## [What is being asked]
Nothing outside the range below should be printed. Output exactly the lines from the line with "[Facebook] (64, 398)" to the line with "[Zeige Produkte für Kategorie T5 16mm farbig]", both included.

## [Record excerpts]
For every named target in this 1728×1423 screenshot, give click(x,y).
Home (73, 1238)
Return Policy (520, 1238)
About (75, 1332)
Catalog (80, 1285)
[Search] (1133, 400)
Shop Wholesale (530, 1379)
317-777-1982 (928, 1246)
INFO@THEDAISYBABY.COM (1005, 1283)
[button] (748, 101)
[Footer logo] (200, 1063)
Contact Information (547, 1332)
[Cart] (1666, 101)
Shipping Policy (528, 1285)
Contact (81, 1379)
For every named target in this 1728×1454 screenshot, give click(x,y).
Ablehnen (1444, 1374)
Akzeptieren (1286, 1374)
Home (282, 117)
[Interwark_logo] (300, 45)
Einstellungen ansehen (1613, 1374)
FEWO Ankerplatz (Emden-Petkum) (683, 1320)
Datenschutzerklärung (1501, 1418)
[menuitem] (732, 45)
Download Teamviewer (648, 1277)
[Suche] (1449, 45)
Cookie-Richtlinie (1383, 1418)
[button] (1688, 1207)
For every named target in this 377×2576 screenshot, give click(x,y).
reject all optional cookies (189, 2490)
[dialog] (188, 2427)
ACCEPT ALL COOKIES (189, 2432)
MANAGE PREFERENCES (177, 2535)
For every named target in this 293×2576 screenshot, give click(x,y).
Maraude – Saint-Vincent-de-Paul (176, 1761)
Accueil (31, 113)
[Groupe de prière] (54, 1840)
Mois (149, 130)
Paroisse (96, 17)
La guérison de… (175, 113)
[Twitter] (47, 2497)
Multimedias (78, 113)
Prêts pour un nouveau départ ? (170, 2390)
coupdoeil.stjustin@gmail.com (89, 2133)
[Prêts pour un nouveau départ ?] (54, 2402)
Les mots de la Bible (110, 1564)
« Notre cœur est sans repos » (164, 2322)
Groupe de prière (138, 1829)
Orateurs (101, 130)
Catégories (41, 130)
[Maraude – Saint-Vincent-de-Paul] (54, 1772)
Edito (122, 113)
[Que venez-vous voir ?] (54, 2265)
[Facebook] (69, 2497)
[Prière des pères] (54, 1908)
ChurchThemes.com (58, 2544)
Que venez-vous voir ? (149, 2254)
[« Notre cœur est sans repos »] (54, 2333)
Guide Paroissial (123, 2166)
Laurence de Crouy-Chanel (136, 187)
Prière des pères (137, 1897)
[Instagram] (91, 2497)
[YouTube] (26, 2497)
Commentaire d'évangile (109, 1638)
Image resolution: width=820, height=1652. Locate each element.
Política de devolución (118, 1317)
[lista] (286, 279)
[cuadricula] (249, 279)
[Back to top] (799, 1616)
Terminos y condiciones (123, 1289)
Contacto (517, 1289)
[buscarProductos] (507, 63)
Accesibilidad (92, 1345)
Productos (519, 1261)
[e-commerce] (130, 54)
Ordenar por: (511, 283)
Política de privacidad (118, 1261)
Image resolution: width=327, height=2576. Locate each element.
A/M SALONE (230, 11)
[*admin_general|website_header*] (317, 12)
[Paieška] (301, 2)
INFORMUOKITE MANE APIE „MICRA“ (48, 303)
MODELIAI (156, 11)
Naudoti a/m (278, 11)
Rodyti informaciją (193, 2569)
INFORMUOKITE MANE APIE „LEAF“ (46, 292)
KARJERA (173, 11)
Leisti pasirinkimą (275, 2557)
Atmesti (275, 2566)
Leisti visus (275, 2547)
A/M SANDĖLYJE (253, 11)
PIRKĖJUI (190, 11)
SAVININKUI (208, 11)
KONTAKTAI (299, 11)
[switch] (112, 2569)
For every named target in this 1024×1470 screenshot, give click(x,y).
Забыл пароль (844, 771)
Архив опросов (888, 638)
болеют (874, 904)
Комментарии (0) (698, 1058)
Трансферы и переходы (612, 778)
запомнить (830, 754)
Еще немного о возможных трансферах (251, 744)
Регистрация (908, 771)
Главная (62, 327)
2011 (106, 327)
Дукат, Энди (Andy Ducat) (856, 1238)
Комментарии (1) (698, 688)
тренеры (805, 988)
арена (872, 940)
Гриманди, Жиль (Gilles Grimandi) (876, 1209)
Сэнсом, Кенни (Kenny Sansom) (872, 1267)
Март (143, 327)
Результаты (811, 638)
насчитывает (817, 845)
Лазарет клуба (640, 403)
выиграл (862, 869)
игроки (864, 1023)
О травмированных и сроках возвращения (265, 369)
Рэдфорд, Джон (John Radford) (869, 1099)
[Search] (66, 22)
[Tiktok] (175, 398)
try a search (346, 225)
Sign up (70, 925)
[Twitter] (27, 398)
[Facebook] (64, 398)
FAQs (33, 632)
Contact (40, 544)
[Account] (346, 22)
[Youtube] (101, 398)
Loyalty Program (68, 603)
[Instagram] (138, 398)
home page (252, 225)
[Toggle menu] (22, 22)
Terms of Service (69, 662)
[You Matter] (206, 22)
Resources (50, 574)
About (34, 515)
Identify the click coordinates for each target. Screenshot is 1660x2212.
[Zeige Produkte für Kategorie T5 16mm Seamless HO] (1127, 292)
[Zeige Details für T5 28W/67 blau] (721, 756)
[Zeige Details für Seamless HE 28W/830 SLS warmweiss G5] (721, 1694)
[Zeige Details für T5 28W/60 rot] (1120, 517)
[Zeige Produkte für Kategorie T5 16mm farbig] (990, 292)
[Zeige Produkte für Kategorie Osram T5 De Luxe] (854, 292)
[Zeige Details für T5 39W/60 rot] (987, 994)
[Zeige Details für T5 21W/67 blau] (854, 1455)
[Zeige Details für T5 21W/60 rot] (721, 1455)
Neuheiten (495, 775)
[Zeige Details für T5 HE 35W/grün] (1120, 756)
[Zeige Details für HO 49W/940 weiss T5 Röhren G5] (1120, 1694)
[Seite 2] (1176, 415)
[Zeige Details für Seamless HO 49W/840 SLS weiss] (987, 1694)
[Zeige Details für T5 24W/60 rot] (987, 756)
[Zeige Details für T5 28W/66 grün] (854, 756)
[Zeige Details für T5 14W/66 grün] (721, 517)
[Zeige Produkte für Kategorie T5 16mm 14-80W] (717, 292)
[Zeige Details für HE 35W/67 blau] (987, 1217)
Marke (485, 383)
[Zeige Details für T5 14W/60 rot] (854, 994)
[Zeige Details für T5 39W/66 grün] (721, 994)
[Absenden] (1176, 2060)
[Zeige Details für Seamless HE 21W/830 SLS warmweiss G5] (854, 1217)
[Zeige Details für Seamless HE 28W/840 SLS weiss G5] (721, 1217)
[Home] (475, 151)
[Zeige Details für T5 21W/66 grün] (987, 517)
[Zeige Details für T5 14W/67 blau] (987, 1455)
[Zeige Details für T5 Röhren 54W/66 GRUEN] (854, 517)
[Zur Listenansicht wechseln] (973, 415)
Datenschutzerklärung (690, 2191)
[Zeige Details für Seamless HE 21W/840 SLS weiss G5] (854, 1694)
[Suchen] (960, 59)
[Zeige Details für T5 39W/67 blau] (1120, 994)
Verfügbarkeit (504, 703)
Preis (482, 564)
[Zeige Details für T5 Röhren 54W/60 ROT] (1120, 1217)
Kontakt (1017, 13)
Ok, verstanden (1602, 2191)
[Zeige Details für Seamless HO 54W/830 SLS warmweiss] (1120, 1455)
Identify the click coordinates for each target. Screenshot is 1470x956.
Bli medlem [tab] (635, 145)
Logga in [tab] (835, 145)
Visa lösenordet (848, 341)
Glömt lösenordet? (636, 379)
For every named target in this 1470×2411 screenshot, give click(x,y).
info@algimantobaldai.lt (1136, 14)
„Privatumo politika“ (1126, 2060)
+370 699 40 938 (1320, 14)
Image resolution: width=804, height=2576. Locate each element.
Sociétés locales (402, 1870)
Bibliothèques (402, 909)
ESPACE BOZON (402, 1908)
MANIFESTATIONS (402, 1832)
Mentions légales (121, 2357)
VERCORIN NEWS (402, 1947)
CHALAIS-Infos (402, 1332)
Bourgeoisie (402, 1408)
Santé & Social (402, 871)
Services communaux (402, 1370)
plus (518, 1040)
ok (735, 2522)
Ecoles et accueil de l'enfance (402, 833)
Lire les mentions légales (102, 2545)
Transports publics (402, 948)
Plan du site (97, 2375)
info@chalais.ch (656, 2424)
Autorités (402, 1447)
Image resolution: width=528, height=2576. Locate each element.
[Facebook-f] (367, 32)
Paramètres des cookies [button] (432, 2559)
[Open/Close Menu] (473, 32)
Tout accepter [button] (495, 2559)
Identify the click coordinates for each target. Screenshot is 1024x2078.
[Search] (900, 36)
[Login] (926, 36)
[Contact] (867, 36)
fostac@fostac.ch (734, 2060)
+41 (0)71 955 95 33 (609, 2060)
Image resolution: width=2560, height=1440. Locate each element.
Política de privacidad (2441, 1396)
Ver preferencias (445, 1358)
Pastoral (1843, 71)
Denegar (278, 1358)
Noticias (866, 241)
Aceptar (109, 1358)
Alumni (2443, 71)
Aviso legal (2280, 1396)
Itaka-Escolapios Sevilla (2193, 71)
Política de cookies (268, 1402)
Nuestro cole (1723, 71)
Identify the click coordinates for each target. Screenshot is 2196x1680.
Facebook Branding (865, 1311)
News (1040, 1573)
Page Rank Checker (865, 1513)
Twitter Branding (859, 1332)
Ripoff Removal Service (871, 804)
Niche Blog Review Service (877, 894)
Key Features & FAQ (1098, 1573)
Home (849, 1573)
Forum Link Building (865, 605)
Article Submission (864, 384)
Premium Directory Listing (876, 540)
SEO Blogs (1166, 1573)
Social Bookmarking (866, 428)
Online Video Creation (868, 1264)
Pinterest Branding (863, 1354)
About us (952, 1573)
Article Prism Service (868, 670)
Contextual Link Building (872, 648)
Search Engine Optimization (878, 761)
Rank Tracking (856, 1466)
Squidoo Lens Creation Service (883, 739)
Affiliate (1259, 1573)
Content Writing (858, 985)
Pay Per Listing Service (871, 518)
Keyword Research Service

## [Your response]
[Facebook] (64, 398)
FAQs (33, 632)
Contact (40, 544)
[Account] (346, 22)
[Youtube] (101, 398)
Loyalty Program (68, 603)
[Instagram] (138, 398)
home page (252, 225)
[Toggle menu] (22, 22)
Terms of Service (69, 662)
[You Matter] (206, 22)
Resources (50, 574)
About (34, 515)
Identify the click coordinates for each target. Screenshot is 1660x2212.
[Zeige Produkte für Kategorie T5 16mm Seamless HO] (1127, 292)
[Zeige Details für T5 28W/67 blau] (721, 756)
[Zeige Details für Seamless HE 28W/830 SLS warmweiss G5] (721, 1694)
[Zeige Details für T5 28W/60 rot] (1120, 517)
[Zeige Produkte für Kategorie T5 16mm farbig] (990, 292)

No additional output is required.